The value of money depends on who you are and where you live. For the World Bank, a dollar a day is a measure of poverty. Everyone surviving on less than that falls into a category below the 'poverty line'. Aid agencies and officials may complain about the rising cost of living in Kathmandu, but they don't think twice about paying more than a dollar for a multinational cola.
A section officer in HMG earns $100 a month. Since the average family size in Nepal is more than five persons, if he conforms to the CIAA's cleanliness criteria he has to live on less than a dollar a day.
The World Bank, International Monetary Fund, Asian Development Bank, DFID, SDC and other donors want to improve the efficiency of this man in daura suruwal making a living on less than a dollar a day. They want him to be honest, hardworking, sincere, responsible, accountable, transparent, answerable, accessible, cheerful, helpful, understanding and effective. And still ride the bus, eat two square meals a day, pay for outrageously expensive health services if he happens to get sick, and do it all in less than what their officers tip the waiter at lunch.
If the absolute poverty of HMG officers is scary, their relative poverty is even more terrifying. Before 1980s, they were said to be the eyes, ears, hands, legs and sometimes even minds of the rulers. This gave them a sense of power which made their pitiable circumstances somewhat tolerable. But after the government took the path of 'structural reforms', the mask of power fell off the bureaucrats' faces. Overnight, government officers were transformed into adjuncts to powerful productivity advisers, efficiency consultants, austerity experts and other such minders earning up to a thousand times more than the people they were expected to help.
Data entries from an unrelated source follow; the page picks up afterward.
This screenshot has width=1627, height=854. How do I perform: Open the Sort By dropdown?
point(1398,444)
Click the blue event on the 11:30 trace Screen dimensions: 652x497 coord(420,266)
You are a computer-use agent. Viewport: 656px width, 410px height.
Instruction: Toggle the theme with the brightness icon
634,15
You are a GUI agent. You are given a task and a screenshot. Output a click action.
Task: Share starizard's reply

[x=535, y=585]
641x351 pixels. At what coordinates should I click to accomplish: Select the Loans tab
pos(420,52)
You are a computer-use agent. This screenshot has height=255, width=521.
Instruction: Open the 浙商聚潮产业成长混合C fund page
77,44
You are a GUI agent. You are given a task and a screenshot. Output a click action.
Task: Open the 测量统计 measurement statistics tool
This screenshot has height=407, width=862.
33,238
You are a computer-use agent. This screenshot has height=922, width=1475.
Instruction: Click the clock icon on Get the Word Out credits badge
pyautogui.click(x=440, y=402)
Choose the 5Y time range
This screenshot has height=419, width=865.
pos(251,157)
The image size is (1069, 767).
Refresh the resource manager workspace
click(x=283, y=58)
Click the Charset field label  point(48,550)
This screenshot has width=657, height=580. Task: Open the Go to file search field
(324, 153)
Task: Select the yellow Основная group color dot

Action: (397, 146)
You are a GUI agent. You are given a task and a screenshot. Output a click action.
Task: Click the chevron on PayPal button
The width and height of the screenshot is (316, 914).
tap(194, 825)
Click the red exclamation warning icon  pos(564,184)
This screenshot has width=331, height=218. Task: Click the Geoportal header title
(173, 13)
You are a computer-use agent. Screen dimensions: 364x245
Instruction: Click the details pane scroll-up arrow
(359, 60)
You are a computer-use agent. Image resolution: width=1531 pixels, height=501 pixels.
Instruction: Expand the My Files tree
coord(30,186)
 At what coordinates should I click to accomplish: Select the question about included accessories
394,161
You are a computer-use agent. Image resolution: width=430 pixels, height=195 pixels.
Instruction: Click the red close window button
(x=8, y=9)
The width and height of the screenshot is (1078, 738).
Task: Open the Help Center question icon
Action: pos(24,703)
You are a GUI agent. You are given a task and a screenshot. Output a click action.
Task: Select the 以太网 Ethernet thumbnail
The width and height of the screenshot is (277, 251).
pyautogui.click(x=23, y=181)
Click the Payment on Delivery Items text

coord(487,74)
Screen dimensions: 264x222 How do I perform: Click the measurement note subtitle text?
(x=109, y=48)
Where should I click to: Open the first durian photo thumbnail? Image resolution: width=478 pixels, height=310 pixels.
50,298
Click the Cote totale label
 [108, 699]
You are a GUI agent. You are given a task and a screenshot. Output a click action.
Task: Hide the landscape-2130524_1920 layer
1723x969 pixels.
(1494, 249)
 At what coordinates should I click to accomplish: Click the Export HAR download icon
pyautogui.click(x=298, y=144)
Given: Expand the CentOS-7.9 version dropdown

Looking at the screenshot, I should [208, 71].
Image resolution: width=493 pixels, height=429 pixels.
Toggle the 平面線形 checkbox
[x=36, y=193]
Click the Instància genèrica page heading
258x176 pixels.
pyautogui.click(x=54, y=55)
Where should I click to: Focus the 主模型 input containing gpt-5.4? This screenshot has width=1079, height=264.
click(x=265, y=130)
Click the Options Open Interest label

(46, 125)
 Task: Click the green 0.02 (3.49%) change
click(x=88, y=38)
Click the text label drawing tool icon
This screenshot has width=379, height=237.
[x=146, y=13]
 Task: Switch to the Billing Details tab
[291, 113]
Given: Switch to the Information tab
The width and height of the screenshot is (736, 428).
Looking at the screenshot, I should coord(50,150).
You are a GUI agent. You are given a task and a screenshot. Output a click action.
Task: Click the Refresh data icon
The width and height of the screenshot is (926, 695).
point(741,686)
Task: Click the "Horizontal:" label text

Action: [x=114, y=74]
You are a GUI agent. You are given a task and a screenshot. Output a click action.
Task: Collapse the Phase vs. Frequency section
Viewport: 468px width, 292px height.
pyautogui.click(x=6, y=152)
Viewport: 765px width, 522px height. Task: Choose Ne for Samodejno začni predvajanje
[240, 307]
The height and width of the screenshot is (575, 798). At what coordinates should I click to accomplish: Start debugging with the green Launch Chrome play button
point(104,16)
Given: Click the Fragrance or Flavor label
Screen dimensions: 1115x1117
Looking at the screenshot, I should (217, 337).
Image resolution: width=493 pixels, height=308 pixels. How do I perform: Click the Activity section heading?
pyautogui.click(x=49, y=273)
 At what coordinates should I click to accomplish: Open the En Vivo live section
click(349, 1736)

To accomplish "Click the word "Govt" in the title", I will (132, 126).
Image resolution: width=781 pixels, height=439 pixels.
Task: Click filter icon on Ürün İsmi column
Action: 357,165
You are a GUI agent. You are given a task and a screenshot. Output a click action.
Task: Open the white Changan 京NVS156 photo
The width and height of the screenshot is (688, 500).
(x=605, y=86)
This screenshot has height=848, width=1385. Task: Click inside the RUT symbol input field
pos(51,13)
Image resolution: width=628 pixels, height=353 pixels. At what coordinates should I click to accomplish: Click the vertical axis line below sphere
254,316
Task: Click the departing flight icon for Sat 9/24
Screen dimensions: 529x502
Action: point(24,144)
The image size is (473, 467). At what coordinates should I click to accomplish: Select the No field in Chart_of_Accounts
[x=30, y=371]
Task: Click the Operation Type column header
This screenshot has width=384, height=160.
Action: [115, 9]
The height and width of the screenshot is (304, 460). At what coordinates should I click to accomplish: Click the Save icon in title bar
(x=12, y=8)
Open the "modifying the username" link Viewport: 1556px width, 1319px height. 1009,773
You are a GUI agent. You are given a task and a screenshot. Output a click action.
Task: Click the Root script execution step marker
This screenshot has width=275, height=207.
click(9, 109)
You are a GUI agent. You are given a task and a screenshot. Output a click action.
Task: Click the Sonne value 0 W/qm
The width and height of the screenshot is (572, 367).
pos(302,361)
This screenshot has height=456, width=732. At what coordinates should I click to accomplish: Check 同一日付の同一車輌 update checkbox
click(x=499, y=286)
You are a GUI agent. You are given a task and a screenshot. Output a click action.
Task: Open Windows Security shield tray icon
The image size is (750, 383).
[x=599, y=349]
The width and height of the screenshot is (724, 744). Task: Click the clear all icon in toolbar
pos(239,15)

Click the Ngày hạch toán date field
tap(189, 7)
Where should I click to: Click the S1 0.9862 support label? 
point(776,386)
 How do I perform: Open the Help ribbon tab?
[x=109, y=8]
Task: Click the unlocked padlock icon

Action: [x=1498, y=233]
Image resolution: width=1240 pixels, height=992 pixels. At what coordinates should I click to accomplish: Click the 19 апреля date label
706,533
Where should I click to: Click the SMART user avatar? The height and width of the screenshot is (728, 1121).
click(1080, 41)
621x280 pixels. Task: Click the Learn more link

The morale of His Majesty's loyal officers has never recovered since.
Since government salary is never enough to make ends meet, officers have three choices. Moonlighting is a sensible option for those who have beat the recruitment system of the government that makes it a point to hire, retain and promote only mediocre personnel. Inheritance is feasible for members of the bureaucracy whose ancestors have been far-sightedly corrupt to amass fortunes for their progenies. All others supple-ment their incomes with bribes simply to survive.
After his self-fulfilling prediction about the inevitable clash of civilisations, it has become academically unfashionable to quote Harvard professor Samuel Huntington. But his work on the relationship between modernisation and corruption is seminal: 'Corruption provides immediate, specific and concrete benefits to groups which might otherwise be thoroughly alienated from society. Corruption may thus be functional to the maintenance of political system in the same way that reform is. Corruption itself may be a substitute for reform and both corruption and reform may be substitutes for revolution. Corruption serves to reduce group pressures for policy changes, just as reform serves to reduce class pressures for structural changes.'
Donor-hired experts advising the government on administrative reform would do well to ask the basic question: is the government in a position to pay basic living expenses to its officers? If the answer is 'no', small changes in the day-to-day functioning of the government machinery may have more value than bulky reports on the 'transformation' of governance. The old adage about peanuts for monkeys applies to hakims too. Corruption needs to be fought at levels higher than the greasy hands pushing files to buy potatoes on the way home.